▶ _WHAT YOU HAVE TO DO_: Reproduce word for word every line from the one containing "Click the 25,5 cm insole length" to the final line of the data below; omit the pictures.

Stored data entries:
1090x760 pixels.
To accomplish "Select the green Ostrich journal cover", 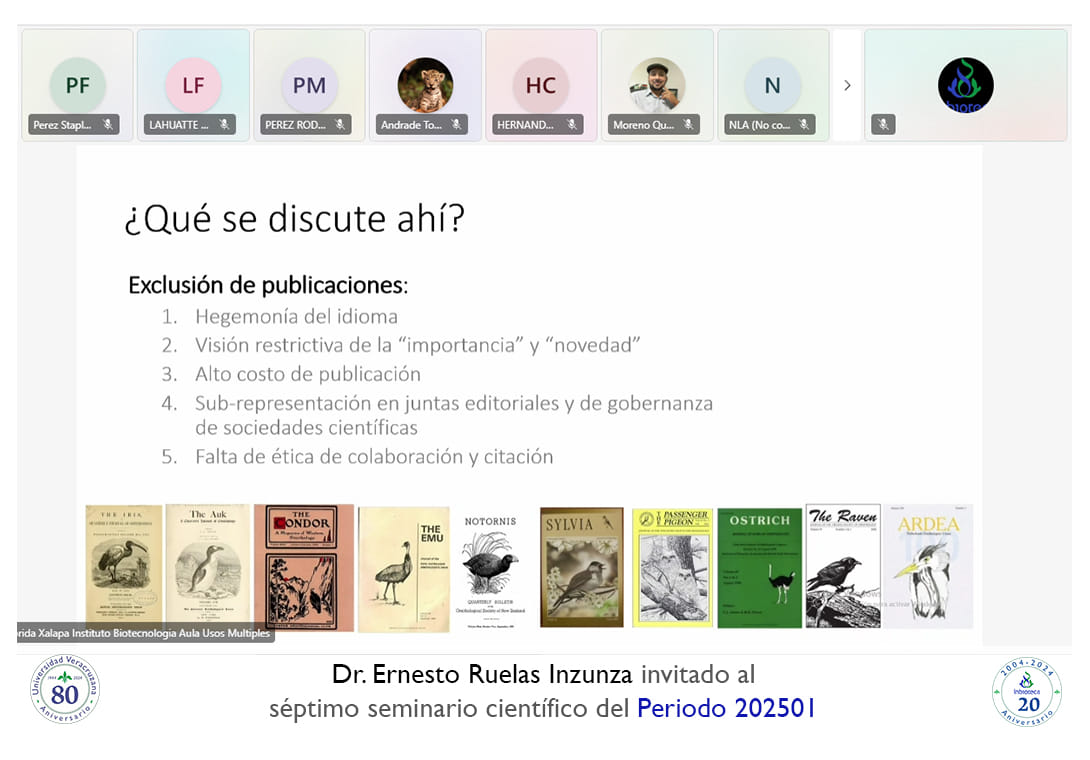I will coord(760,567).
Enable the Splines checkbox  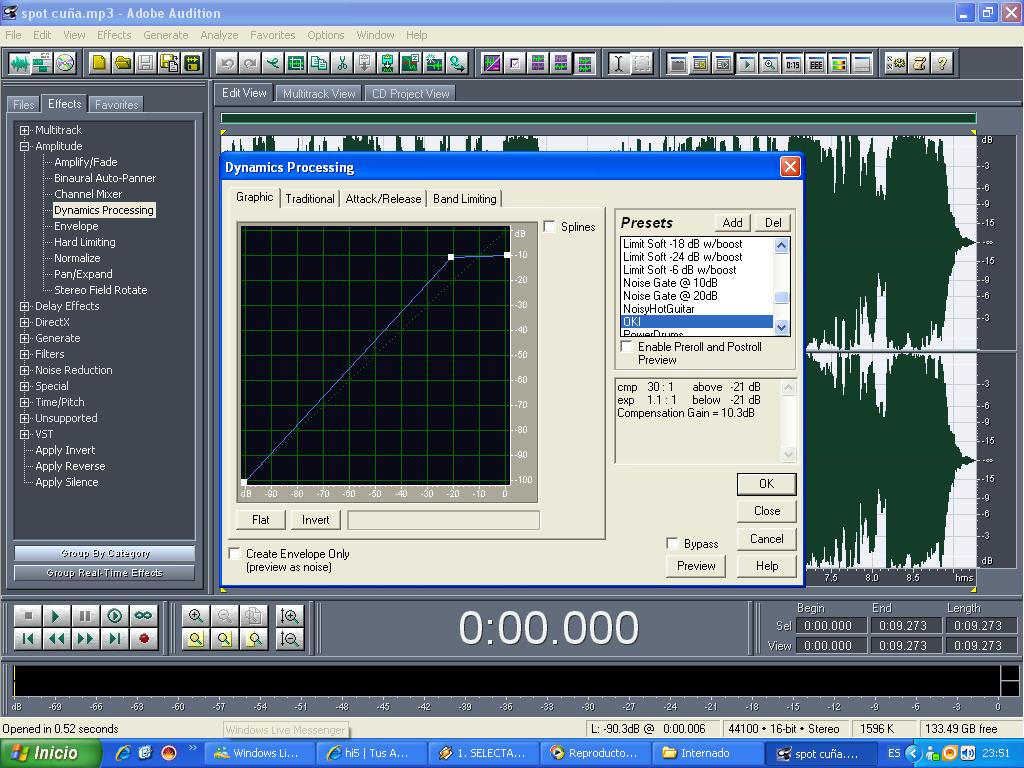[550, 227]
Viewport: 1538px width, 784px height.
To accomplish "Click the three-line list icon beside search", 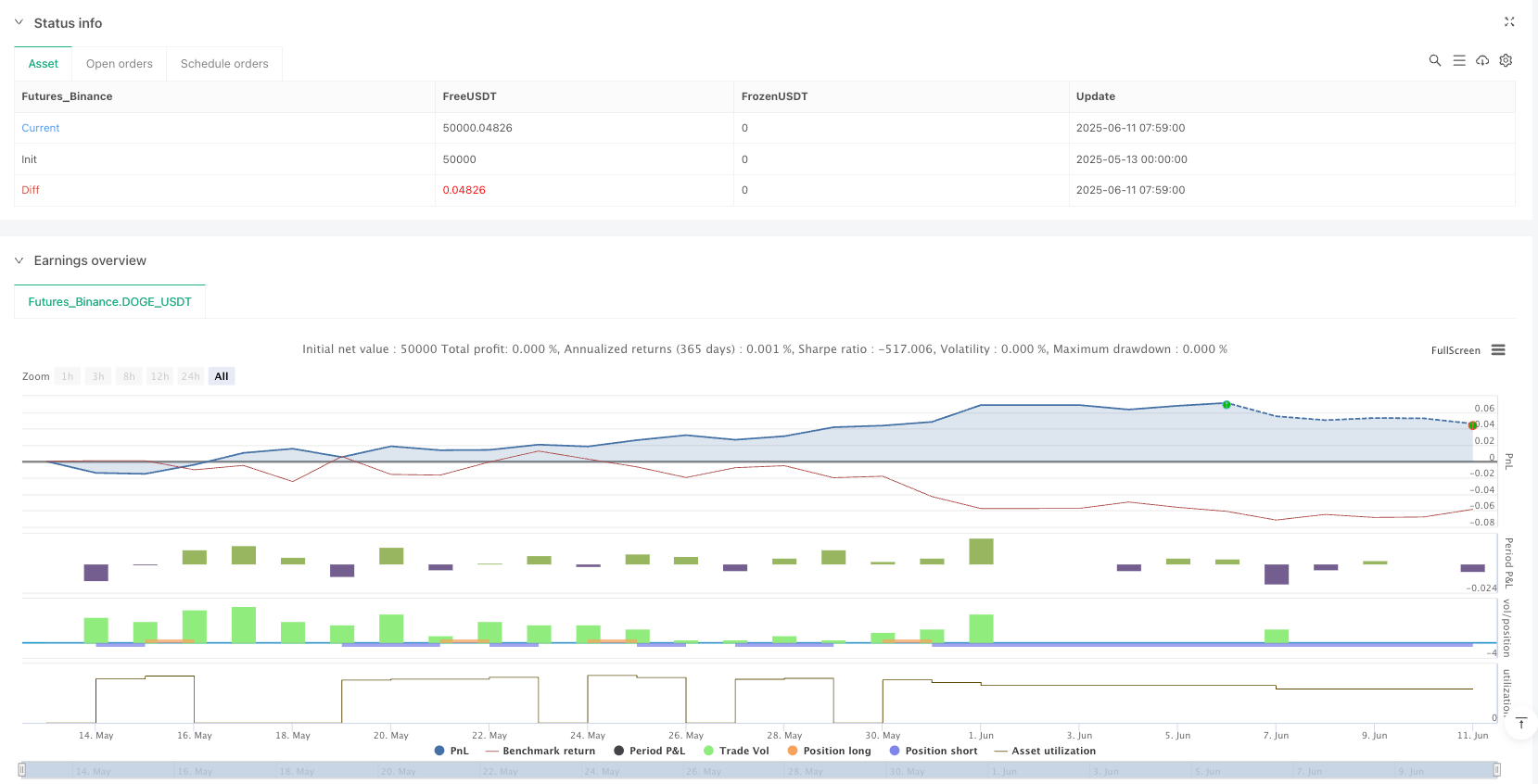I will point(1458,60).
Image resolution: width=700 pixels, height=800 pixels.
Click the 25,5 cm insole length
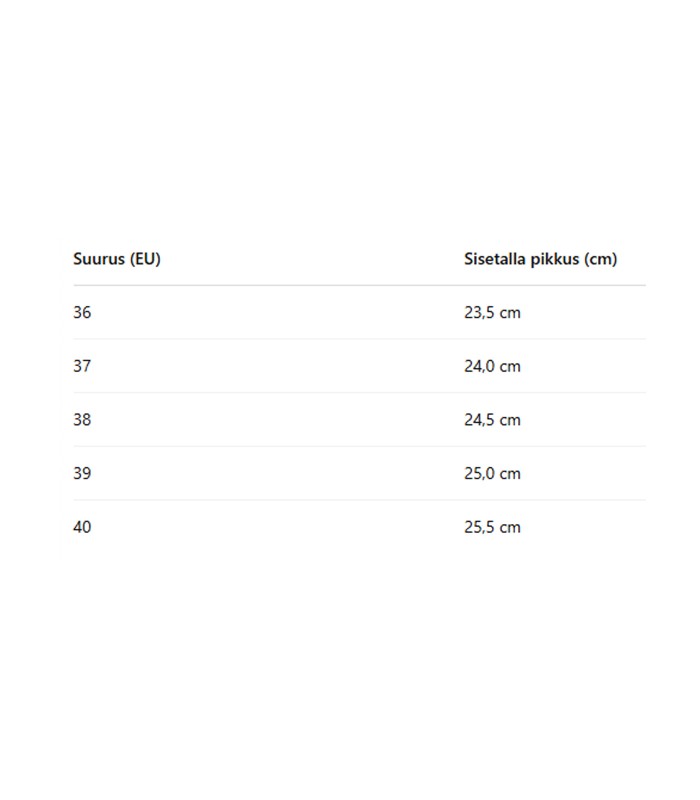tap(492, 527)

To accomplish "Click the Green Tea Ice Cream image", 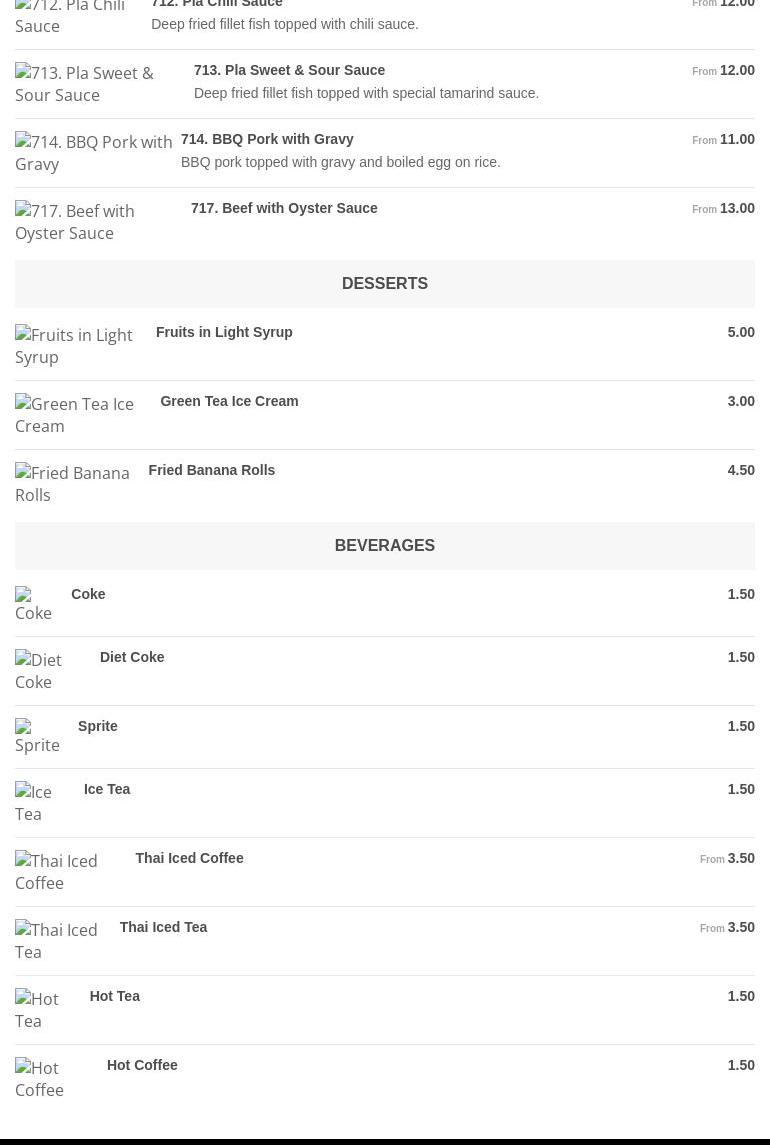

▶ _ANSWER BOX_:
Click the 25,5 cm insole length
tap(492, 527)

To accomplish "Click the Green Tea Ice Cream image", 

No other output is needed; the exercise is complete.